Exercise A
Which philosopher does the passage on the URL/IRL split draw on for its idea of the face-to-face relation?

The URL/IRL split refers to the relationship of the internet to so-called ‘real life.’ Our work contends that the perceived split is a fallacy, considering how the online has altered, to draw on philosopher Emmanuel Lévinas, the face-to-face relation. One of the ways in which digitality does this is through uncovering what is ‘hidden’ by the individualized, affective relationship. The Levinasian rapport de face à face encompasses only the one-on-one interaction, the ‘subject’ to the ‘Other’.  The position of the subject -as each and every individual self from the perspective of that self -is mediated by the larger context of society, connecting the two positions to subjectivity as an ideological structure. When we question the relation of the artist or performer to the audience, we must therefore also question how their subjectivity is socially evaluated.

Die Ashley @ Rapport de face à face. Rogers / Le Fraga / Abreu / Dragonetti @ Hester, New York. Image courtesy Ijin Chung.
Die Ashley @ Rapport de face à face. Rogers / Le Fraga / Abreu / Dragonetti @ Hester, New York. Image courtesy Ijin Chung.

Records to use
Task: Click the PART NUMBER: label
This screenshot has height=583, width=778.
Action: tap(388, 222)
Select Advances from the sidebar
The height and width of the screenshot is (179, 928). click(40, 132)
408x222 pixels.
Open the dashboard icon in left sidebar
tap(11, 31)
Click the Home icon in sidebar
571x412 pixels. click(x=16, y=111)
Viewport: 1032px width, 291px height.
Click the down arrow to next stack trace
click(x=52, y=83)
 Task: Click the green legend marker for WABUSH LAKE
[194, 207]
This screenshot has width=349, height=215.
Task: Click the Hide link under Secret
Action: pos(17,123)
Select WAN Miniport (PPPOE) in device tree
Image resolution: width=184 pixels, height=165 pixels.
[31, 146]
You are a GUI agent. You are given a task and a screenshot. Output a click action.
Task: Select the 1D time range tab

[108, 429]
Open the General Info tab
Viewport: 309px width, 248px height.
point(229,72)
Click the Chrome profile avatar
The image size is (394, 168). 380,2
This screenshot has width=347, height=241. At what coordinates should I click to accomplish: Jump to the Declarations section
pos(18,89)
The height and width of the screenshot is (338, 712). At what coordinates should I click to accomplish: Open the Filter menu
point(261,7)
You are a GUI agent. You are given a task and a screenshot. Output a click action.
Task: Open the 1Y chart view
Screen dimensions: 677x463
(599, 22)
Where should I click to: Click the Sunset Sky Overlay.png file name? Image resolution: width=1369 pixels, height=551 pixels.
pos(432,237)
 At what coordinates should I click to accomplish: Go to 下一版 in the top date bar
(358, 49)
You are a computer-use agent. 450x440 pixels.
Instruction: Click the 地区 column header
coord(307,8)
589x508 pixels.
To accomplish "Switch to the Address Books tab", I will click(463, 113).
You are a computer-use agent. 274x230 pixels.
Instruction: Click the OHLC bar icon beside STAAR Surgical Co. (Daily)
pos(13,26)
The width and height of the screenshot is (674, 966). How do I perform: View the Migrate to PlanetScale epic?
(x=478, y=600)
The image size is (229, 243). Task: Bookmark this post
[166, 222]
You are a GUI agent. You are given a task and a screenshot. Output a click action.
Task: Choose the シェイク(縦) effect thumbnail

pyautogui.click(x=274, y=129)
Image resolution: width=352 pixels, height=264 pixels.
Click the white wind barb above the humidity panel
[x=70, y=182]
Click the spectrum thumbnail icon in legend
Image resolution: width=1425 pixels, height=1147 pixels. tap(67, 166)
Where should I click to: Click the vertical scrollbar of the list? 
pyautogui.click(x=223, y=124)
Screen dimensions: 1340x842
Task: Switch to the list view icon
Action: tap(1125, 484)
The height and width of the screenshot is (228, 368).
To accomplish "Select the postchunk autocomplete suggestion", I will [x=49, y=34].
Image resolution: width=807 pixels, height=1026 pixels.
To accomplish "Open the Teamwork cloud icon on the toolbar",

Exercise B
Output the lines of the listing between the lines holding "408x222 pixels." and "point(261,7)", inclusive, as a Markdown table with the columns Row and Line, leaving out any blank lines.

Reply A
Emmanuel Lévinas

Reply B
| Row | Line |
|---|---|
| 1 | 408x222 pixels. |
| 2 | Open the dashboard icon in left sidebar |
| 3 | tap(11, 31) |
| 4 | Click the Home icon in sidebar |
| 5 | 571x412 pixels. click(x=16, y=111) |
| 6 | Viewport: 1032px width, 291px height. |
| 7 | Click the down arrow to next stack trace |
| 8 | click(x=52, y=83) |
| 9 |  Task: Click the green legend marker for WABUSH LAKE |
| 10 | [194, 207] |
| 11 | This screenshot has width=349, height=215. |
| 12 | Task: Click the Hide link under Secret |
| 13 | Action: pos(17,123) |
| 14 | Select WAN Miniport (PPPOE) in device tree |
| 15 | Image resolution: width=184 pixels, height=165 pixels. |
| 16 | [31, 146] |
| 17 | You are a GUI agent. You are given a task and a screenshot. Output a click action. |
| 18 | Task: Select the 1D time range tab |
| 19 | [108, 429] |
| 20 | Open the General Info tab |
| 21 | Viewport: 309px width, 248px height. |
| 22 | point(229,72) |
| 23 | Click the Chrome profile avatar |
| 24 | The image size is (394, 168). 380,2 |
| 25 | This screenshot has width=347, height=241. At what coordinates should I click to accomplish: Jump to the Declarations section |
| 26 | pos(18,89) |
| 27 | The height and width of the screenshot is (338, 712). At what coordinates should I click to accomplish: Open the Filter menu |
| 28 | point(261,7) |